» **EXTRAIT DE PAGE**
J'ai décidé de présenter aussi des Feuilles Volantes : des petits tableaux faits d'intentions similaires. J'en ai déjà présenté ci-dessus, certains qui m'ont aidé à préparer une idée, ou à observer ce que j'avais produit. Deux sont également des autoportraits. L'un d'un miroir, l'autre d'une photographie d'enfance. Ils présentent tous les deux une partie de moi qui est moins souvent partagée vers l'extérieur. Je me suis efforcée de les inclure. Ils sont significatifs à mes yeux et j'ai l'intuition qu'ils sont de fait des pièces nécessaires du puzzle, importantes pour connecter tous les points.

» **CONSIGNES**
1 - Résumez en deux phrases l'extrait sur les Feuilles Volantes.
2 - Reprenez en quelques phrases l'extrait sur les Feuilles Volantes là où il s'arrête.
Le matériel qui suit est indépendant de l'extrait de page.

» **DONNÉES AFFICHÉES**

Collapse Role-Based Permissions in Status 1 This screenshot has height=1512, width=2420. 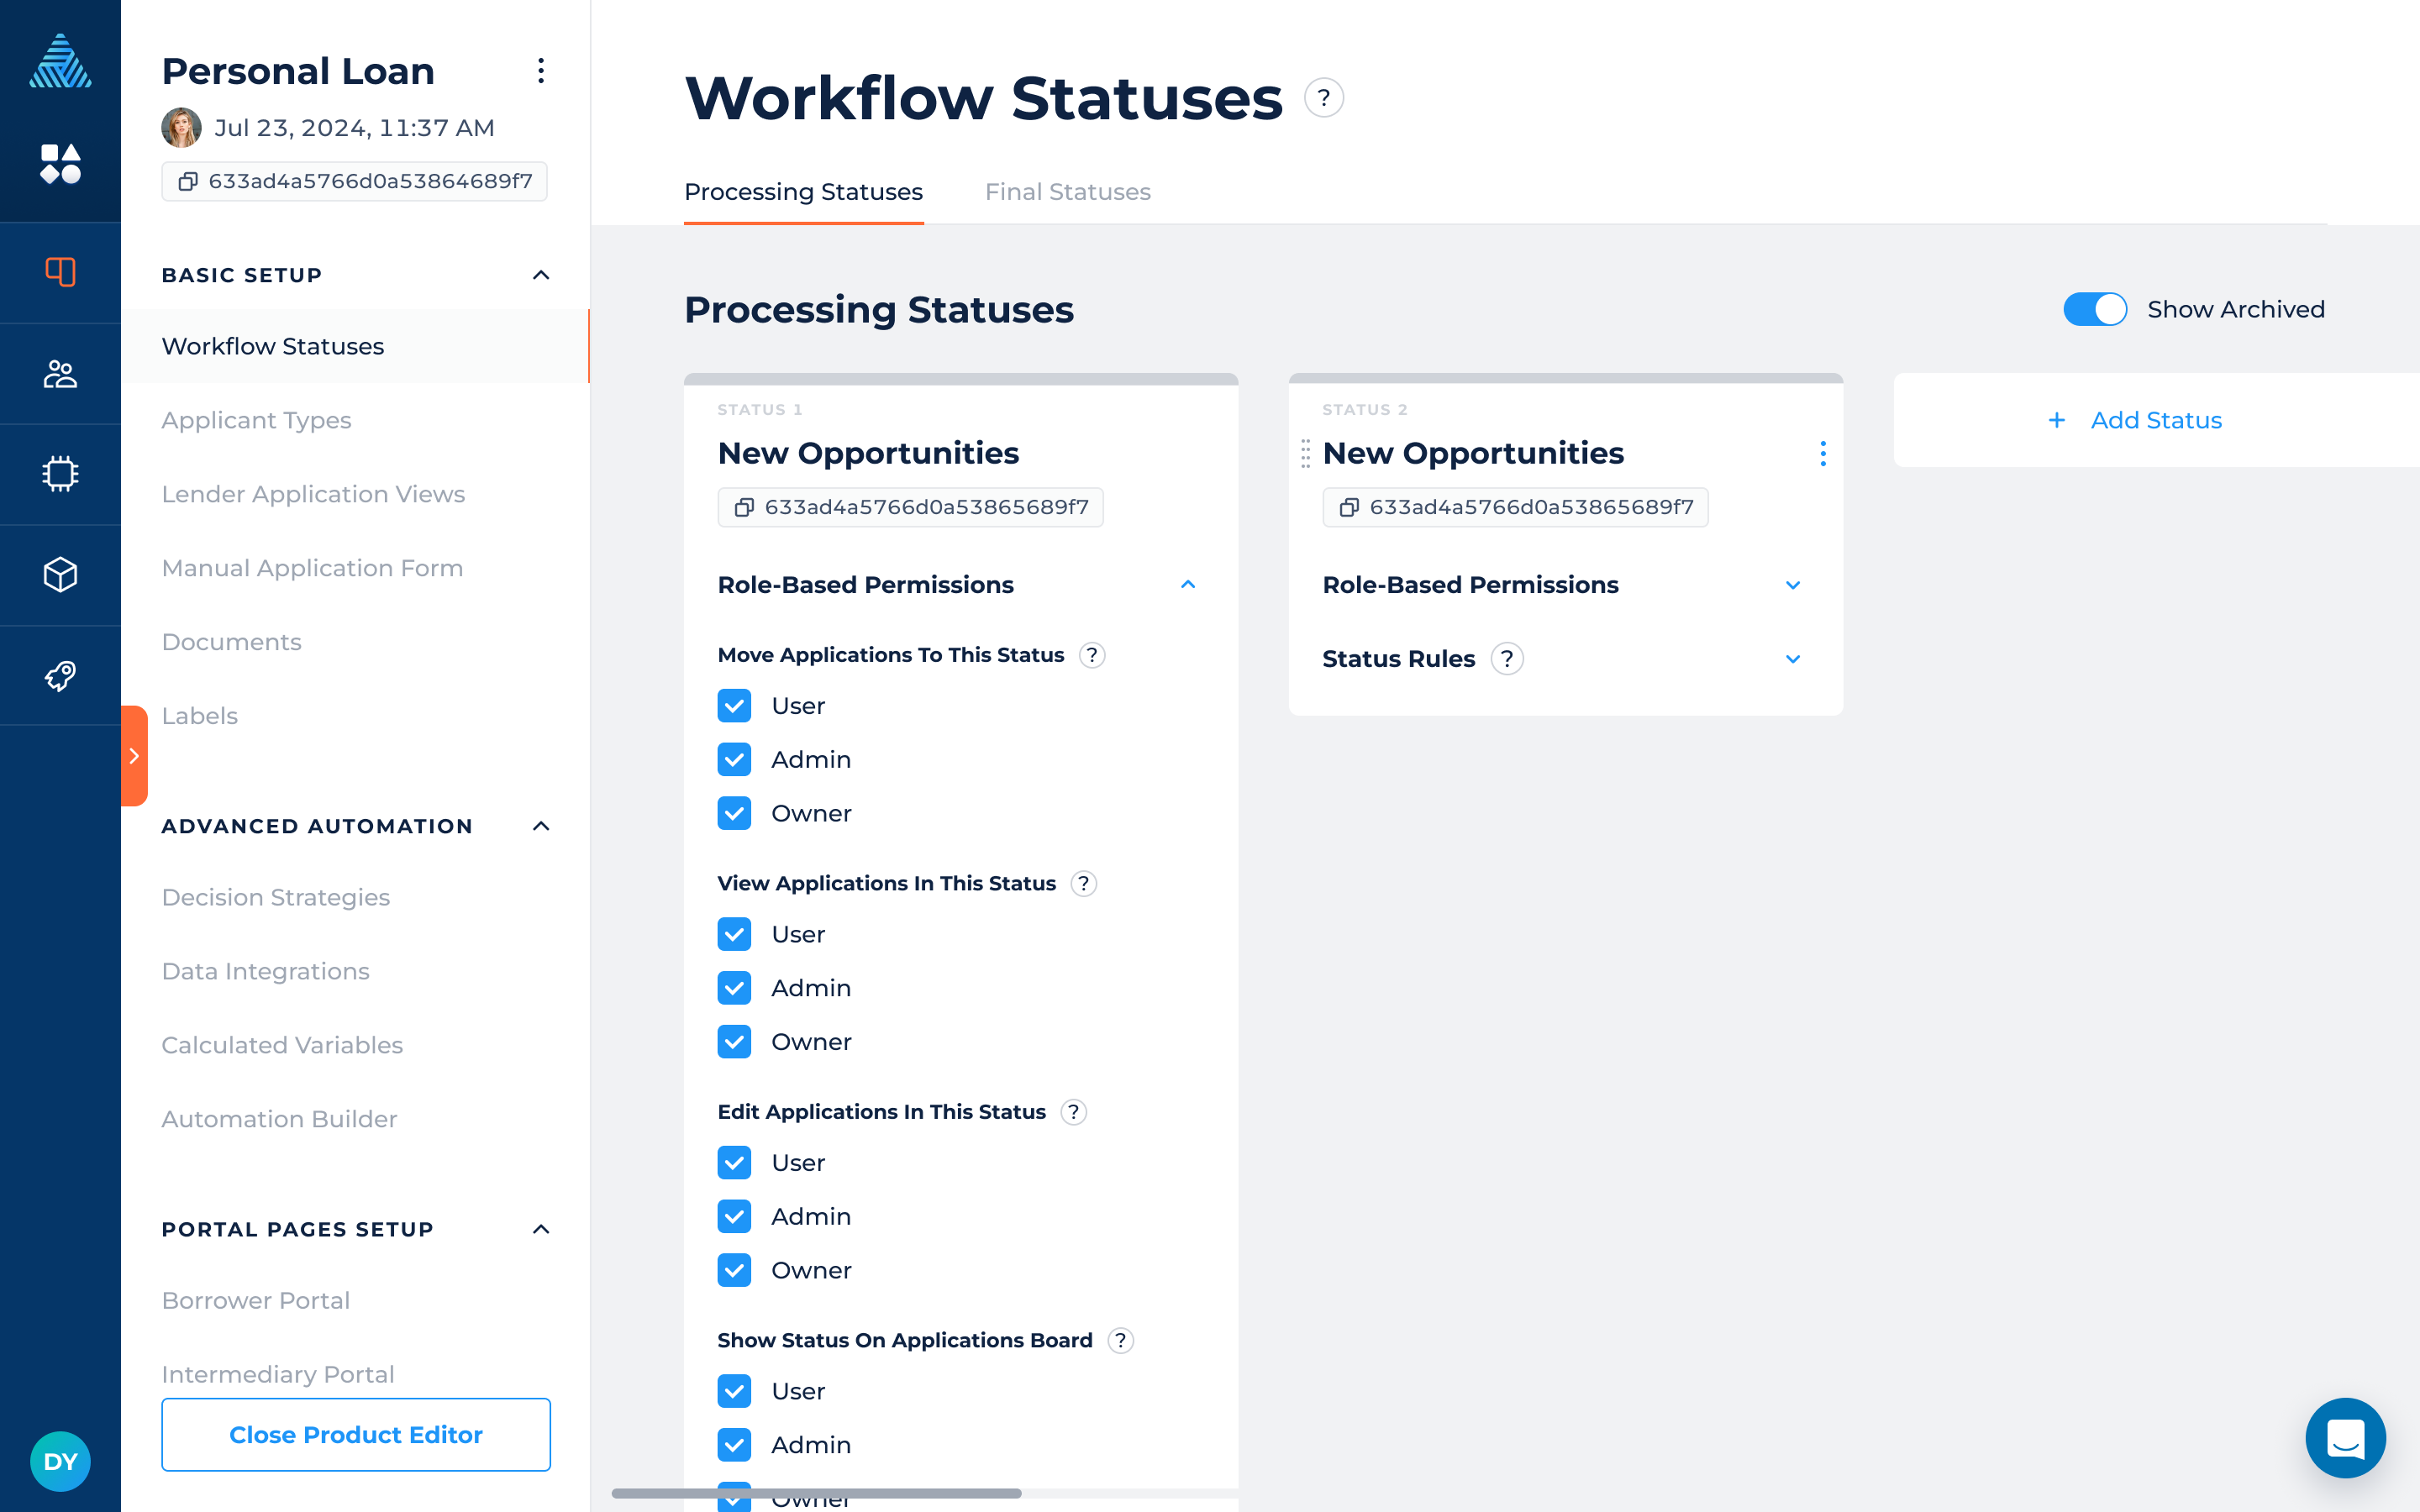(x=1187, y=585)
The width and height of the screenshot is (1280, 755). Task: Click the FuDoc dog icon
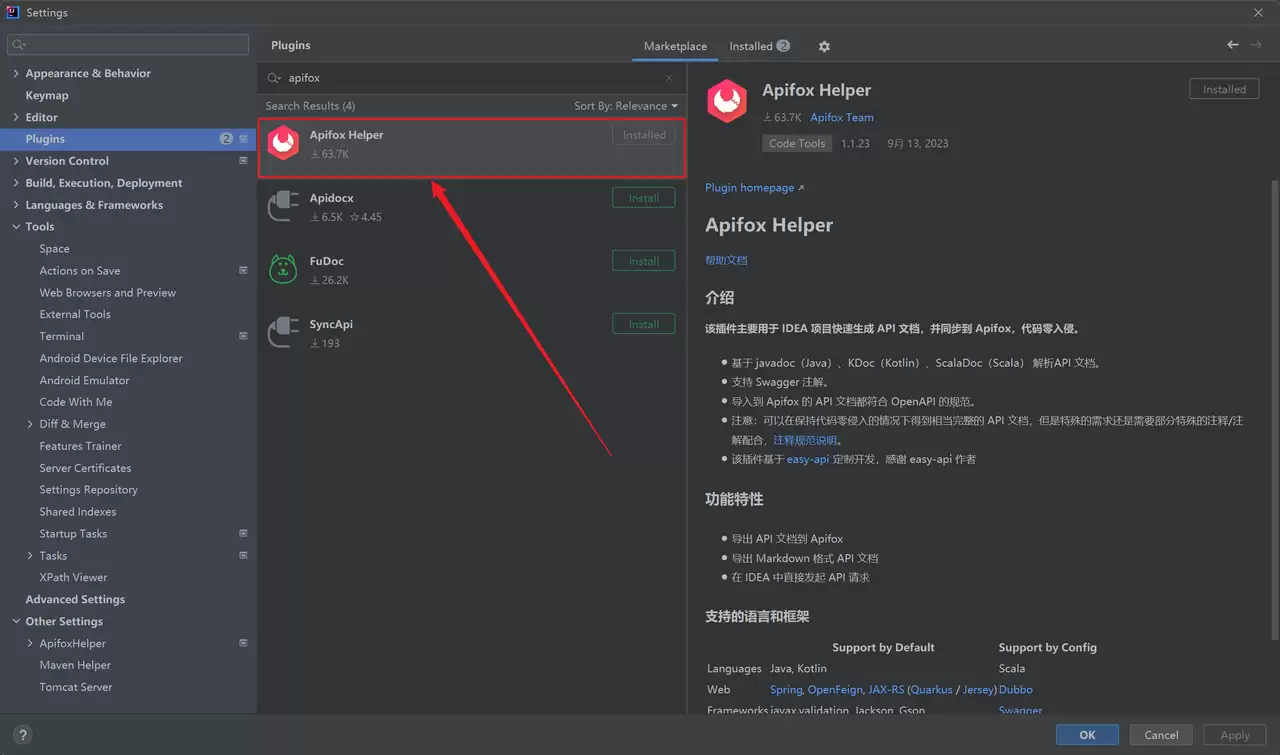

» **RÉPONSES**
1 - L'auteure présente aussi des Feuilles Volantes, de petits tableaux faits d'intentions similaires, dont certains l'ont aidée à préparer une idée ou à observer ce qu'elle avait produit. Deux d'entre eux sont des autoportraits, l'un d'après un miroir et l'autre d'après une photographie d'enfance, qui montrent une part d'elle moins souvent partagée et qu'elle juge nécessaires pour connecter tous les points.

2 -
L'ensemble du travail présente des sentiments de vulnérabilité. En organisant l'espace, en créant une sorte de décor de théâtre pour que ces sentiments soient exposés en toute sécurité était important. Les regrouper à travers ce groupement d'œuvres et dans l'espace physique était important, comme si des pièces individuelles gagnaient en force d'être proches les unes des autres, en équipe. De cette façon, il s'agit aussi moins de pièces indépendantes mais davantage de l'espace qui les relie, du dialogue qu'elles encouragent, de leur somme. Il était donc important que les pièces se fassent écho l'une à l'autre; les petits tableaux imitant l'escalier, le tissu et les motifs visuels s'étendant d'une installation à l'autre, une sensation de mouvement, de temps et d'espace.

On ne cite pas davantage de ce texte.